A book recommended by a celebrity: “Gone Girl,” by Gillian Flynn
Summary from Amazon: Marriage can be a real killer. One of the most critically acclaimed suspense writers of our time, New York Times bestseller Gillian Flynn takes that statement to its darkest place in this unputdownable masterpiece about a marriage gone terribly, terribly wrong.
I’m not sure if ‘unputdownable’ is a word, but I’ll let it slide, Amazon.
Anderson Cooper and I have a close and personal relationship, and he told me once over a cup of Chai Latte on the streets of Paris that I should read this novel. Andy, I hear you now. Will I like it? I don’t know; the ‘suspense’ is killing me 😉
Just finished #GoneGirl by Gillian Flynn. It was a great read. I highly recommend it. Read any good books lately?
— Anderson Cooper (@andersoncooper) July 7, 2012
A book by a Canadian author: “Life of Pi,” by Yann Martel
Summary from Amazon: The son of a zookeeper, Pi Patel has an encyclopedic knowledge of animal behavior and a fervent love of stories. When Pi is sixteen, his family emigrates from India to North America aboard a Japanese cargo ship, along with their zoo animals bound for new homes. The ship sinks. Pi finds himself alone in a lifeboat, his only companions a hyena, an orangutan, a wounded zebra, and Richard Parker, a 450-pound Bengal tiger. Soon the tiger has dispatched all but Pi, whose fear, knowledge, and cunning allow him to coexist with Richard Parker for 227 days while lost at sea. When they finally reach the coast of Mexico, Richard Parker flees to the jungle, never to be seen again. The Japanese authorities who interrogate Pi refuse to believe his story and press him to tell them “the truth.” After hours of coercion, Pi tells a second story, a story much less fantastical, much more conventional–but is it more true?
Canadian, ey? JOKES! I honestly don’t know what a Canadian accent sounds like, but I bet Canadians are super nice. I always thought of this novel as a kid’s book because of the cover, which is why I stayed away from it. However, people have been telling me to read this, so I will. Guess I’ll see the movie after.
A book you (should have) read in high school: “The Heart of Darkness,” by Joseph Conrad
How dare you, Random House! Of course I’ve read–well, kind of-not-really–OKAY! You caught me, sneaky publishing house. I’ve perused HoD and watched the totally tripping movie version, but I’ll try and get a closer reading of it when I have the time.

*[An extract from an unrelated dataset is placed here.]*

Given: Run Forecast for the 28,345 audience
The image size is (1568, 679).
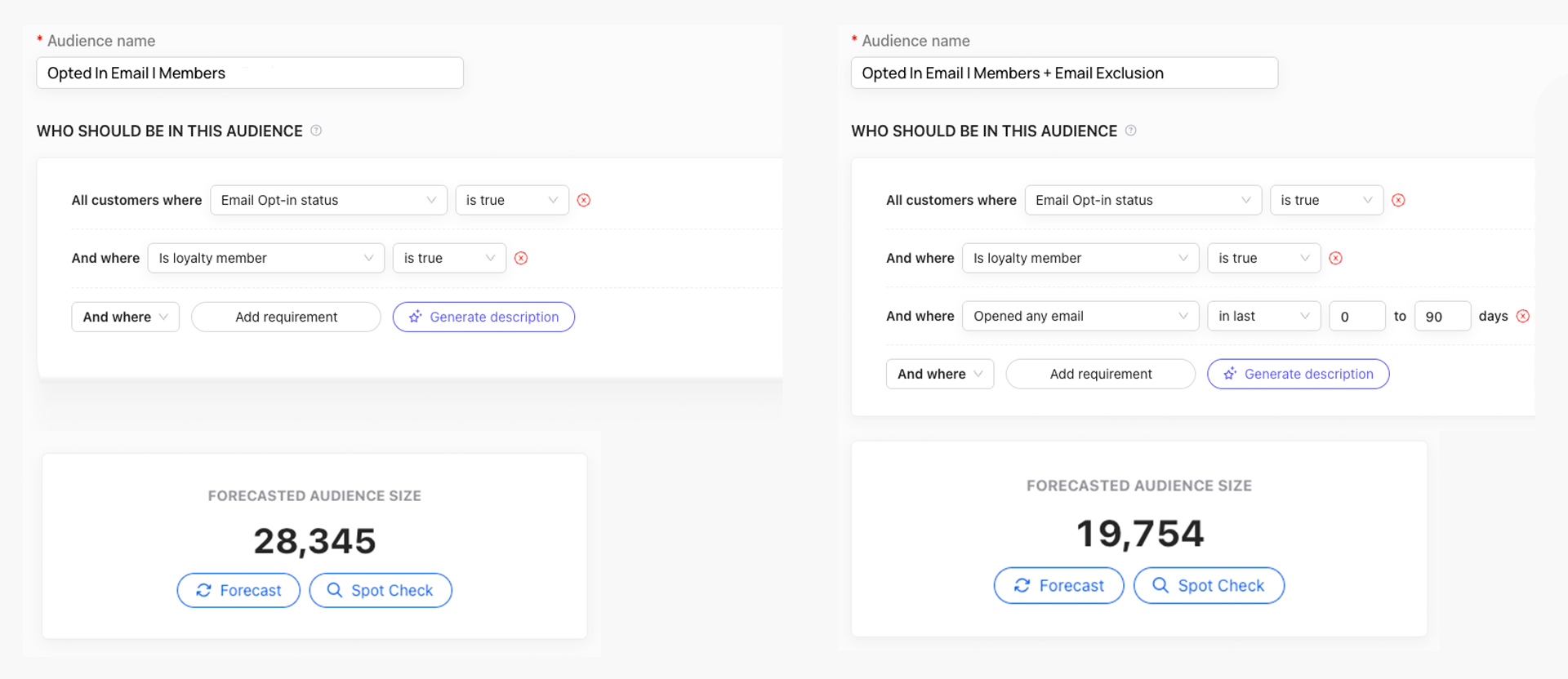Looking at the screenshot, I should [x=238, y=590].
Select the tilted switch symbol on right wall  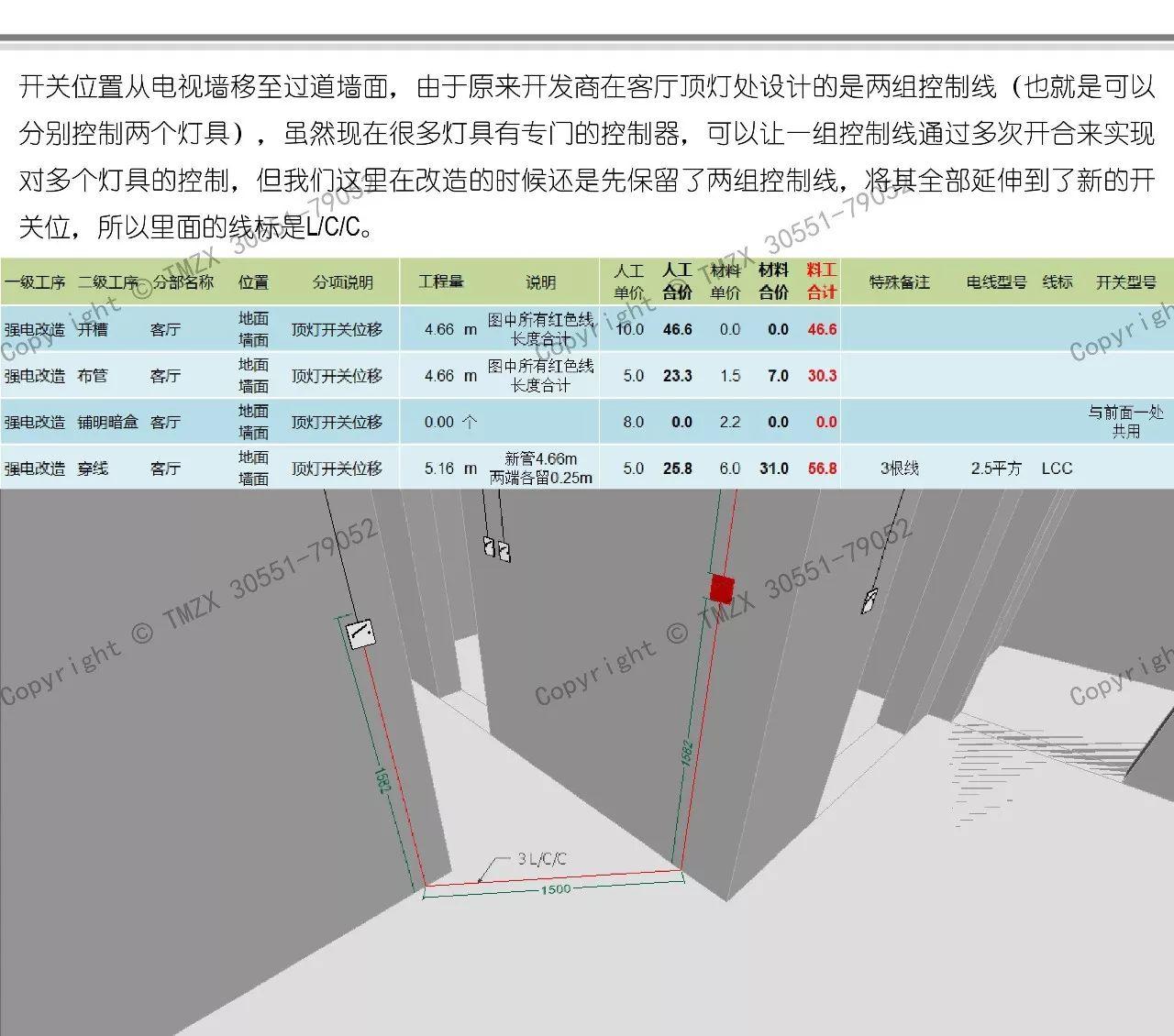(x=869, y=601)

From Amazon: Heart of Darkness tells of Marlow, a seaman and wanderer, who journeys into the heart of the African continent to discover how the enigmatic Kurtz has gained power over the local people.
A book you would have picked up as a teenager: “A Tale of Two Cities,” by Charles Dickens
Summary from Goodreads: After eighteen years as a political prisoner in the Bastille, the aging Doctor Manette is finally released and reunited with his daughter in England. There the lives of two very different men, Charles Darnay, an exiled French aristocrat, and Sydney Carton, a disreputable but brilliant English lawyer, become enmeshed through their love for Lucie Manette. From the tranquil roads of London, they are drawn against their will to the vengeful, bloodstained streets of Paris at the height of the Reign of Terror, and they soon fall under the lethal shadow of La Guillotine.
A book “everyone” but you has read: “Lord of the Ring” series by J.R.R. Tolkien
At first I wanted to read “Fifty Shades of Grey,” by E.L. James, but then I decided against it. “Everyone,” in that case, only applies to the female population. My next choice is the LoTR. I used to be a total “Harry Potter” snob. I said, “No, HP is the best!” (Not that it’s a bad thing, but now that I think about it, that assumption sounds so narrow-minded. Luckily no one punched me.) I’ve grown out of that phase and now I want to go back and read what everyone seemed to obsess over in middle school and high school. I saw the movies–fantastic–but I admit I still don’t understand the whole evil eye thing.
I really hope I can complete this challenge. Rereading this post, I’m getting excited about buying and borrowing these books! And you’ll be glad to know that I am sticking with printed books. Reading on e-readers actually cause strain on my eyes. Also, e-readers cannot replace the sensation of paper between your fingers.